(DATA EXTRACTS begins)

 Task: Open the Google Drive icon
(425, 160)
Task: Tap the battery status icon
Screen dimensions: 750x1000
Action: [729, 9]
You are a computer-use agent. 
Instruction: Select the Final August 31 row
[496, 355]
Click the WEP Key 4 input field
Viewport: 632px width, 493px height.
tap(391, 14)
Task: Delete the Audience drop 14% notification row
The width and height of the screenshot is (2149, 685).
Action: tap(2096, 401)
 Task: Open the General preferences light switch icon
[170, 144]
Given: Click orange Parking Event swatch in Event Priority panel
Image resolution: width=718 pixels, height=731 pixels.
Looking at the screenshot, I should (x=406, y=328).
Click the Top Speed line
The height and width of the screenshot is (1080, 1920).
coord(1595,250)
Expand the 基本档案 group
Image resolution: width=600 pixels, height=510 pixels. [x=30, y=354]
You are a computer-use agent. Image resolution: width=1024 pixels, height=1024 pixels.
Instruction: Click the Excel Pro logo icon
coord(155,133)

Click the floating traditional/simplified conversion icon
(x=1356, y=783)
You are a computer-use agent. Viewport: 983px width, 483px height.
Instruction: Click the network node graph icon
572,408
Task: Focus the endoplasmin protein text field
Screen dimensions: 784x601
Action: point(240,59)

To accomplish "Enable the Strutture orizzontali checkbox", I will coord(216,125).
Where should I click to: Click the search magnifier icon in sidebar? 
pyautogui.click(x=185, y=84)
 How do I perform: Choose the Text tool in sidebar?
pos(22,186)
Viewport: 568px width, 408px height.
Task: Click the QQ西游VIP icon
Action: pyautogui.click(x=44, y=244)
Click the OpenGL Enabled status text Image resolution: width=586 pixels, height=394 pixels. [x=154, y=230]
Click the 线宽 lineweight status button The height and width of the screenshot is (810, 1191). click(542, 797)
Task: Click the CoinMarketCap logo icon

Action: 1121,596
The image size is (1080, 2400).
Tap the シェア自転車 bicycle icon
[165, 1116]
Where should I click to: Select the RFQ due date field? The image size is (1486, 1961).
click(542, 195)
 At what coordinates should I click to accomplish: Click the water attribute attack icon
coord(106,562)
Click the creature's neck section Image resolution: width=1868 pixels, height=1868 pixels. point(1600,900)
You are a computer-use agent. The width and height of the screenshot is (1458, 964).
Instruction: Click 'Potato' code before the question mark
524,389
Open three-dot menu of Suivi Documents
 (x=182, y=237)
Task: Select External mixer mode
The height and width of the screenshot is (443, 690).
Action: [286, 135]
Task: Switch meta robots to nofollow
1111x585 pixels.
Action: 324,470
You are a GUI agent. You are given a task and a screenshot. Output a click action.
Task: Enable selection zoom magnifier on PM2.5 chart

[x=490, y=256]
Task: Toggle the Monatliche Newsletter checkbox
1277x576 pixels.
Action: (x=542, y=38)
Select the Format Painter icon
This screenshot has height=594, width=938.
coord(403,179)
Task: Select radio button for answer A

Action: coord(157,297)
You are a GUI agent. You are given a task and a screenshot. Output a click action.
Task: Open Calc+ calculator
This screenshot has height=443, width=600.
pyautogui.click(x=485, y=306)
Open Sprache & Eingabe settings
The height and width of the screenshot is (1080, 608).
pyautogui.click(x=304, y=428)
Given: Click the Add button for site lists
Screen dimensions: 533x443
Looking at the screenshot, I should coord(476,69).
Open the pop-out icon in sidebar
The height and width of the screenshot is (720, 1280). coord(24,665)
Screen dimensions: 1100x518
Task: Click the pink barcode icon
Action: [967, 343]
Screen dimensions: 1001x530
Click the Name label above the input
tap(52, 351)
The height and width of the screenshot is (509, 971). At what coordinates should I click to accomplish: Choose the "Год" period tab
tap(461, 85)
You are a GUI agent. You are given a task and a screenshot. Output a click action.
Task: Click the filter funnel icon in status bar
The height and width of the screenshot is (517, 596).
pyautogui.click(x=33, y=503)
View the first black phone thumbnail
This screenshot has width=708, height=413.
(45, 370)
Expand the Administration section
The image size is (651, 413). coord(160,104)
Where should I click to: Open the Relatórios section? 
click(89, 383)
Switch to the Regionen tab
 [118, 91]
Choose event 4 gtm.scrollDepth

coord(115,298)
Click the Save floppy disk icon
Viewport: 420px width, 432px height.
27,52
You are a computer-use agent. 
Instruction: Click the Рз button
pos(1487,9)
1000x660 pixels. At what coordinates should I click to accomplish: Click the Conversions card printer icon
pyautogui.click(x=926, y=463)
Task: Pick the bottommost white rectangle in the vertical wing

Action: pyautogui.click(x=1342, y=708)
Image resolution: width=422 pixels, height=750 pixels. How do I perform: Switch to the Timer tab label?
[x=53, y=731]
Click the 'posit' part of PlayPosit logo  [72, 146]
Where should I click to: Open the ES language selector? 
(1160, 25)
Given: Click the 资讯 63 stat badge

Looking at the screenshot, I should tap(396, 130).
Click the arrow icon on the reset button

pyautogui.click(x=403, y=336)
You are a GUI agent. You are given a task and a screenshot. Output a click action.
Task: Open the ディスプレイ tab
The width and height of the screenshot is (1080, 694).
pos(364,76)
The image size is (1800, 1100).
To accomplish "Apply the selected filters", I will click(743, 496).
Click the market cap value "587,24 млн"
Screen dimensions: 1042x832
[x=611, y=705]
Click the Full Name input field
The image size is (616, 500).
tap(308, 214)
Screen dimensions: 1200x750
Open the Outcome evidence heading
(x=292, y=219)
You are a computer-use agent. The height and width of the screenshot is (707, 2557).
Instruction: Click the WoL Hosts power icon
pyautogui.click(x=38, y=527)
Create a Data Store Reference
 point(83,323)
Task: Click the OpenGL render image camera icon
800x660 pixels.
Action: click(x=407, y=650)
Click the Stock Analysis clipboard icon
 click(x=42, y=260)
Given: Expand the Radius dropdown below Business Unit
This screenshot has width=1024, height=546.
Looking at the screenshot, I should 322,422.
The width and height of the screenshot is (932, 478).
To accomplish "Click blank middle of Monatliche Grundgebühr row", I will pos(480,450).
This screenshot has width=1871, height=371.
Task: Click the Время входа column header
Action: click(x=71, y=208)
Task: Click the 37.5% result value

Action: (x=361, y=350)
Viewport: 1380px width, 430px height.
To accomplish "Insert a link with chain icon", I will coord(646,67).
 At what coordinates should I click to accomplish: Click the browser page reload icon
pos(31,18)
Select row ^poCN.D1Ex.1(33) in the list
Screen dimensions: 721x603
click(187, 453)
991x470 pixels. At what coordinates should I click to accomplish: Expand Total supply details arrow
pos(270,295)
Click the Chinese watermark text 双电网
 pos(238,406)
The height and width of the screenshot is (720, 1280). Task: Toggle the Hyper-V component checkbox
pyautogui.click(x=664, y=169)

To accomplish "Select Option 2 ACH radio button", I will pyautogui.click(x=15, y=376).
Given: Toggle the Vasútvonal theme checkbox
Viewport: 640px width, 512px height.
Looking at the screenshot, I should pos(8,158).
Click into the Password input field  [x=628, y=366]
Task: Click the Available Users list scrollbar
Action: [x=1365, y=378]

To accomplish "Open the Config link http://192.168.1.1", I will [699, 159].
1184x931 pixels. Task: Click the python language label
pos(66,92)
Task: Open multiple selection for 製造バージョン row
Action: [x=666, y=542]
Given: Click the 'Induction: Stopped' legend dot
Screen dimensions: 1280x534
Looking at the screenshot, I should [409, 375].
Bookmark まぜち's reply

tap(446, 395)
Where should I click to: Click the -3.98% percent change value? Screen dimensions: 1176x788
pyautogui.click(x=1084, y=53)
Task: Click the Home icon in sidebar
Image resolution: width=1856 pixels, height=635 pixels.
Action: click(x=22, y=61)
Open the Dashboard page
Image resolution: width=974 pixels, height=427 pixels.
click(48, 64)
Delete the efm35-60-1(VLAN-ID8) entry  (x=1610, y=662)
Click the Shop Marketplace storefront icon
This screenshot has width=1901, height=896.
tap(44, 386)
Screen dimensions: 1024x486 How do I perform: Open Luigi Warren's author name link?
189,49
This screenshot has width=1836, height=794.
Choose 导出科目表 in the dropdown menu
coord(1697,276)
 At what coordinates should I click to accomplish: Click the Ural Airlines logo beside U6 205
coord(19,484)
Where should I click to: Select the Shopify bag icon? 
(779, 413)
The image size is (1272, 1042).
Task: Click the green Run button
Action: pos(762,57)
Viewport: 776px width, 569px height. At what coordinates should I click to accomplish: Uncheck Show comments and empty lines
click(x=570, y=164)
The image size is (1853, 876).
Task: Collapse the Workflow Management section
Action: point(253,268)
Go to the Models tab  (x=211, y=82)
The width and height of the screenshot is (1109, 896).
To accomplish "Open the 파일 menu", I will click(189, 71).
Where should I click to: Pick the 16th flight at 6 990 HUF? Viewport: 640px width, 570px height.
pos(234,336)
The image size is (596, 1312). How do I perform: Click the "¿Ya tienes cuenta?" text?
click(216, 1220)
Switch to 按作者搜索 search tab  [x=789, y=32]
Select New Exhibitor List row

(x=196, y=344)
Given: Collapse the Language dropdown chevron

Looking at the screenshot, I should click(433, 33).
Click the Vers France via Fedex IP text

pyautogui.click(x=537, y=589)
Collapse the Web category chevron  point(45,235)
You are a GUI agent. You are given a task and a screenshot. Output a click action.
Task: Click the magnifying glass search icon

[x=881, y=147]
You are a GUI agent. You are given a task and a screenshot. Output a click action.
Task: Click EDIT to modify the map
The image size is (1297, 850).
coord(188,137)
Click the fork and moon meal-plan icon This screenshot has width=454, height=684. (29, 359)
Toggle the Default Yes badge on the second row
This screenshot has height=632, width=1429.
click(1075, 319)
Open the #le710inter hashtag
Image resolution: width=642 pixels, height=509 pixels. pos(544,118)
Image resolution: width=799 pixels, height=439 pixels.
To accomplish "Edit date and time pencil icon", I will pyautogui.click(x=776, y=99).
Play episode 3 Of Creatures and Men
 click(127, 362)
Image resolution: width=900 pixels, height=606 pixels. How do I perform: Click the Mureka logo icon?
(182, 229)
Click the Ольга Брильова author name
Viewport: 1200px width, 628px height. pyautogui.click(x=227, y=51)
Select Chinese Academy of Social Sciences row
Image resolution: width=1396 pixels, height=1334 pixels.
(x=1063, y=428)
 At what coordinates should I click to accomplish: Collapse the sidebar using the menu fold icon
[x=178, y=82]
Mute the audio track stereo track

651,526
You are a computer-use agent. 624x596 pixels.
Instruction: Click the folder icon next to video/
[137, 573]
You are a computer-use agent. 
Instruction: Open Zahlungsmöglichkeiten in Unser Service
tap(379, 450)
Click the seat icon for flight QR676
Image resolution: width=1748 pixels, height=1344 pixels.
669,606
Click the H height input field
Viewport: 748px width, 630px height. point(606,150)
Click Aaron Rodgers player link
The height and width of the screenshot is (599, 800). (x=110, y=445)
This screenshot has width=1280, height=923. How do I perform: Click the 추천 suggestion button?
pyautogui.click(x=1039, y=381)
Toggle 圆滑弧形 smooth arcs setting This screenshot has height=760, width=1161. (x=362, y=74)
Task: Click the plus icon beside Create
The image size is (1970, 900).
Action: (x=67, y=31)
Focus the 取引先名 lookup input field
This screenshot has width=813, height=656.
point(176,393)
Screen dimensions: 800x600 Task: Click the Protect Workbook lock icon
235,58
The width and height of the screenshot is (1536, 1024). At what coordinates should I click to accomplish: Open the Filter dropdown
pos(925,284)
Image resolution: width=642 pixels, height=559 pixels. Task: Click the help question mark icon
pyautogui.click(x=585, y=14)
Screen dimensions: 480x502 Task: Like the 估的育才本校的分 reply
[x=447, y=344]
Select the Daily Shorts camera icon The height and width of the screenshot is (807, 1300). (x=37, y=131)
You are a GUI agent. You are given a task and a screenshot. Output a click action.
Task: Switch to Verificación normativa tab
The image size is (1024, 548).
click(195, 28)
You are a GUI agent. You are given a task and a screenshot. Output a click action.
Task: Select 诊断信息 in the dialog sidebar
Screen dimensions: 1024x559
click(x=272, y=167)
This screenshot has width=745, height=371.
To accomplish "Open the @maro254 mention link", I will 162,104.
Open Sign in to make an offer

(DATA EXTRACTS ends)

THE PROBLEM: Wherever the string "computer" occurs in the data, copy the line that holds it.

RESULT:
You are a computer-use agent. 
You are a computer-use agent. Image resolution: width=1024 pixels, height=1024 pixels.
You are a computer-use agent. Viewport: 983px width, 483px height.
You are a computer-use agent. The width and height of the screenshot is (1458, 964).
You are a computer-use agent. 
You are a computer-use agent. The height and width of the screenshot is (707, 2557).
You are a computer-use agent. 624x596 pixels.
You are a computer-use agent. 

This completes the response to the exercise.